The youngest in a family of 10 children, Dr Oon’s career in medicine started in 1937 when she became a nurse at the age of 21. She was working at the Penang General Hospital during a typhoid epidemic. Her elder brother, who wanted her to switch to medicine, told her that there would be better prospects as a doctor.

World War Two drove her to Medical School in New Delhi

Dr Oon sat for her Senior Cambridge examinations again and studied Latin to qualify for the Medical College of Singapore.  She was admitted in 1940 but her medical studies were interrupted by the Second World War.

The family escaped on a troopship bound for Bombay. Dr Oon continued her medical training at the Lady Harding Medical College for Women in New Delhi.

“There I began my three-year attendance requiring an arduous and lonely three-day train ride to New Delhi, and one annual journey home to Bombay to see my family,” she wrote in a speech delivered by her nephew Dr Oon Chong Hau at the conferment ceremony for her Honorary Doctor of Letters in January 2020. She was 104 then.

Dr Oon Chiew Seng receiving her Honorary Doctor of Letters from NUS Chancellor and Singapore President Madam Halimah Yacob. (Photo source: NUS Yong Loo Lin School of Medicine)

She returned to Singapore in 1946 and resumed her studies at the King Edward Medical College, getting her Licentiate in Medicine and Surgery in 1948.

She was posted to Kandang Kerbau Hospital (KKH) as a houseman, and in 1953, she was awarded a Queen’s Fellowship to train further in Britain. In 1955, she became one of the first women in Southeast Asia to qualify as a member of the Royal College of Obstetricians and Gynaecologists.

On her return, she rejoined KKH but soon left to set up her own practice, making her the first gynaecologist to go into private practice. In 1959, Dr Oon opened her clinic in Armenian Street and ran it for 32 years.

Then there was no support from other specialists, no private hospital to admit deliveries. “I had to set up my own antenatal facilities. My anaesthetist back-up came from a British army doctor who had to promptly return to camp after each delivery. It was a harrowing time as I had to manage any complications arising alone. From a solo practice for many years, I later formed an O&G partnership at the new Mount Elizabeth Hospital in 1978,” she wrote in the 2020 .speech

Dr Oon retired from fulltime clinical work in 1991 when she was 75 years old.

__Problems to solve__
[A] In the excerpt about Dr Oon, in what year did she open her clinic in Armenian Street?
[B] Copy the stretch of the excerpt about Dr Oon from "Dr Oon Chiew" through "Surgery in 1948.", renaming "King Edward Medical College" as "King Edward VII College of Medicine".
[C] According to the excerpt about Dr Oon, why was the early period of her private practice a harrowing time for her?

__Records supplied__
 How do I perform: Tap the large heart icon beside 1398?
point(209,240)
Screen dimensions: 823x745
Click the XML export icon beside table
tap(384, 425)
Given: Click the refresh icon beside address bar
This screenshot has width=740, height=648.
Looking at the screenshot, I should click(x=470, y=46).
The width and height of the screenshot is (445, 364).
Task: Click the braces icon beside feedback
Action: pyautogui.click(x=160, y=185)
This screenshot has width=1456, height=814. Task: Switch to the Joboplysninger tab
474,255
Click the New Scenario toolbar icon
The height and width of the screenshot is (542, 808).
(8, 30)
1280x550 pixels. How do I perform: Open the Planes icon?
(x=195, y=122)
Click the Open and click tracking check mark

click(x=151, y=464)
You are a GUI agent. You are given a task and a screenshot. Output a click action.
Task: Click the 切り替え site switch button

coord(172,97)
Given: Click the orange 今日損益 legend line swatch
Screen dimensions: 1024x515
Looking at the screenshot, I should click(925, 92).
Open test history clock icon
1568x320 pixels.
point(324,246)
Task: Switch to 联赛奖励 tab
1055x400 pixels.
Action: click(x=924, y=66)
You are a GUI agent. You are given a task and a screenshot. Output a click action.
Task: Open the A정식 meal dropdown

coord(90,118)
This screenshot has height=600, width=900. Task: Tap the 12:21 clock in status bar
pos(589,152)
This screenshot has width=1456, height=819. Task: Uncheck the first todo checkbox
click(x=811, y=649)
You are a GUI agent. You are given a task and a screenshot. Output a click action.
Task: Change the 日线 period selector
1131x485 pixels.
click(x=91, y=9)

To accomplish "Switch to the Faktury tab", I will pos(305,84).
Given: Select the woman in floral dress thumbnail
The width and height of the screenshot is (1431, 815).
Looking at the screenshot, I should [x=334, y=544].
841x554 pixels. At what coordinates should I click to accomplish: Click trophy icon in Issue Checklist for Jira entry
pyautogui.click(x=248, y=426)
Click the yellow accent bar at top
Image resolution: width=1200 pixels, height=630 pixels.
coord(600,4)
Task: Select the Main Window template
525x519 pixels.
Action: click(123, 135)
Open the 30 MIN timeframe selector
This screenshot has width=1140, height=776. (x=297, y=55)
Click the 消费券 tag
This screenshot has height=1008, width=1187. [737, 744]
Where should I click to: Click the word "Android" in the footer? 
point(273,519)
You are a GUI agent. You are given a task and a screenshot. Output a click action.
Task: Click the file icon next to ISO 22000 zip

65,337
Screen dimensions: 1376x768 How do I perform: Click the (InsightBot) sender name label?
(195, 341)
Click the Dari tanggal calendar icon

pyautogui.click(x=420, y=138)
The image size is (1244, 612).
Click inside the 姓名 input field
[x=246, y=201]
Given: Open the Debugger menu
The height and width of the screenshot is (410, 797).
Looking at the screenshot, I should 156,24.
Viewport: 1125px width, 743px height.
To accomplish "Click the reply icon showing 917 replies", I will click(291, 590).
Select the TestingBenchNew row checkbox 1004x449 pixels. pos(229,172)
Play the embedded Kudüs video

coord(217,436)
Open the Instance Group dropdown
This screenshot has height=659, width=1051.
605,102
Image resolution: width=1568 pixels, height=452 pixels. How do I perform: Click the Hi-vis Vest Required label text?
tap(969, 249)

__Answer list__
[A] She opened it in 1959.

[B]
Dr Oon Chiew Seng receiving her Honorary Doctor of Letters from NUS Chancellor and Singapore President Madam Halimah Yacob. (Photo source: NUS Yong Loo Lin School of Medicine)

She returned to Singapore in 1946 and resumed her studies at the King Edward VII College of Medicine, getting her Licentiate in Medicine and Surgery in 1948.

[C] She had to manage any complications alone. There was no support from other specialists and no private hospital to admit deliveries. Her anaesthetist back-up, a British army doctor, had to return to camp promptly after each delivery.